Cookbook
Webhook Evaluator
The Webhook evaluator sends trace data to your own HTTP endpoint for scoring. Use it when you need custom ML models, domain-specific logic, or integration with external systems that the built-in evaluators don't cover.
Prerequisites
- A 2Signal project with traces flowing in
- An HTTPS endpoint that accepts POST requests and returns scores
Step 1: Build Your Endpoint
Your endpoint receives a JSON payload with the trace data and must return a score:
Request (from 2Signal)
POST https://your-service.com/evaluate
Content-Type: application/json
{
"traceId": "abc-123",
"input": "What is the return policy?",
"output": "You can return items within 30 days...",
"config": {
"custom_field": "any config you set"
}
}Expected Response
{
"score": 0.85,
"label": "pass",
"reasoning": "Response correctly addresses the question with specific policy details."
}The response is validated with a Zod schema. score (0–1) is required. label and reasoning are optional.
Example Endpoint (Python/FastAPI)
from fastapi import FastAPI
from pydantic import BaseModel
app = FastAPI()
class EvalRequest(BaseModel):
traceId: str
input: str | None = None
output: str | None = None
config: dict | None = None
class EvalResponse(BaseModel):
score: float
label: str | None = None
reasoning: str | None = None
@app.post("/evaluate")
async def evaluate(req: EvalRequest) -> EvalResponse:
# Your custom evaluation logic here
score = run_your_model(req.input, req.output)
return EvalResponse(
score=score,
label="pass" if score > 0.7 else "fail",
reasoning=f"Custom model scored {score:.2f}"
)Step 2: Configure the Evaluator
In the dashboard, create a new evaluator:
{
"name": "custom-domain-check",
"type": "WEBHOOK",
"config": {
"url": "https://your-service.com/evaluate",
"headers": {
"Authorization": "Bearer your-secret-token"
},
"timeout_ms": 10000
}
}Step 3: Enable and Test
Enable the evaluator. The next trace ingested will trigger a POST to your endpoint. Check the trace detail page to see the score.
Production Considerations
- HTTPS required in production — Webhook evaluators enforce HTTPS to protect trace data in transit.
- Concurrency limit — Up to 10 concurrent requests per evaluator to prevent overwhelming your endpoint.
- Automatic retries — Failed requests are retried with exponential backoff.
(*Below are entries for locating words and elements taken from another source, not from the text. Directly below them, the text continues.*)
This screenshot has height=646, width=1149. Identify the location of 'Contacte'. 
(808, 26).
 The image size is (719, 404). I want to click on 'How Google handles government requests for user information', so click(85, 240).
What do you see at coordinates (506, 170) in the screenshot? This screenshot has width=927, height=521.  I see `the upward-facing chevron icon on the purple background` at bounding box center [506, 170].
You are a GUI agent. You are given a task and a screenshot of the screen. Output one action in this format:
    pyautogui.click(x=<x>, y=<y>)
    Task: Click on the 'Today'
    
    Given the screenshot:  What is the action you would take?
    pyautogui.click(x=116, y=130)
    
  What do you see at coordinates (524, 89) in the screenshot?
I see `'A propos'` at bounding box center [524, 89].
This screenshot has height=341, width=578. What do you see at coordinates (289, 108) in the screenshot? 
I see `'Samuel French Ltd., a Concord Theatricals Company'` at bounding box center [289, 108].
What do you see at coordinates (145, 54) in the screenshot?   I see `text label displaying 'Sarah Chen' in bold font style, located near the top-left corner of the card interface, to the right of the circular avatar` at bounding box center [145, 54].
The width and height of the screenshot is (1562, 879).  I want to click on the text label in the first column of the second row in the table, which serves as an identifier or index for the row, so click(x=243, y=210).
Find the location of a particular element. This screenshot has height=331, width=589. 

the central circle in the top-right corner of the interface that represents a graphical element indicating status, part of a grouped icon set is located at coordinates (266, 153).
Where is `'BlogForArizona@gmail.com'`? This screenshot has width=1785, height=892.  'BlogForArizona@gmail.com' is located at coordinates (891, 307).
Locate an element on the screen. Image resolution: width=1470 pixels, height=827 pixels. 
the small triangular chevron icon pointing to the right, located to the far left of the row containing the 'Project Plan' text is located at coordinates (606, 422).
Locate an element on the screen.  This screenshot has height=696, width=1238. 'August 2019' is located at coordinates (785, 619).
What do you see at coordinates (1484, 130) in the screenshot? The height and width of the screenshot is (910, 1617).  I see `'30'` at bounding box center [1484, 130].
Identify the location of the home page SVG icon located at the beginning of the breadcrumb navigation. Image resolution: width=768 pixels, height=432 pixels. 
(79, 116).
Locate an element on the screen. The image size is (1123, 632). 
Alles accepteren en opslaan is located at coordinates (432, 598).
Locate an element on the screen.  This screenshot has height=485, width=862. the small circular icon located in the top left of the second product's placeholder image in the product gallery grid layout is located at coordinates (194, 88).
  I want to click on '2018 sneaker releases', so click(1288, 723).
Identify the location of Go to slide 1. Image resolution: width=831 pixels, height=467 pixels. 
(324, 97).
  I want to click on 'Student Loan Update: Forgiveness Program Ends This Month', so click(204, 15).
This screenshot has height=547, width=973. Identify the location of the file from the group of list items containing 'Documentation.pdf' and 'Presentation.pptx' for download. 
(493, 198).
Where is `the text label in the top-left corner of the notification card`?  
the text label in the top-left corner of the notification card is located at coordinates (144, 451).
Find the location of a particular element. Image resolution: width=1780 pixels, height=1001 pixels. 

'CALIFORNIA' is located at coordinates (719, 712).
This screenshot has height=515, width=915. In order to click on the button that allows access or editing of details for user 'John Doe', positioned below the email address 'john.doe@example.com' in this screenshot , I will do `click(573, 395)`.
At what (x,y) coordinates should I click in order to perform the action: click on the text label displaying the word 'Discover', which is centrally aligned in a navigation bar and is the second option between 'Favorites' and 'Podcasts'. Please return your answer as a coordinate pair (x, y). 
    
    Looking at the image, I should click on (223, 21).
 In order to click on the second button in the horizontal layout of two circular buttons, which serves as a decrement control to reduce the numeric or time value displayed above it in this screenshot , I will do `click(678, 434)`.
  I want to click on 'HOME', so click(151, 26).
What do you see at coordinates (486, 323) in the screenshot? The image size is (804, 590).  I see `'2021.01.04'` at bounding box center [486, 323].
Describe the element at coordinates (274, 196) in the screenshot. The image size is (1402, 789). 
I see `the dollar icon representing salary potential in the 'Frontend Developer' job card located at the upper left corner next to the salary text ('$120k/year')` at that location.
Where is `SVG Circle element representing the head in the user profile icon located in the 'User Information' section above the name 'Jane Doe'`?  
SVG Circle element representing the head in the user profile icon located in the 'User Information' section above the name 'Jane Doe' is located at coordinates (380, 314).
- Timeout — Requests that exceed the configured timeout (default 10s) are scored as failures.
Debugging
If your webhook evaluator is not scoring traces, check:
- Your endpoint returns a valid JSON response with a
scorefield - The
scoreis a number between 0 and 1 - Your endpoint responds within the timeout window
- The URL is HTTPS (required in production)
- Any authentication headers are correct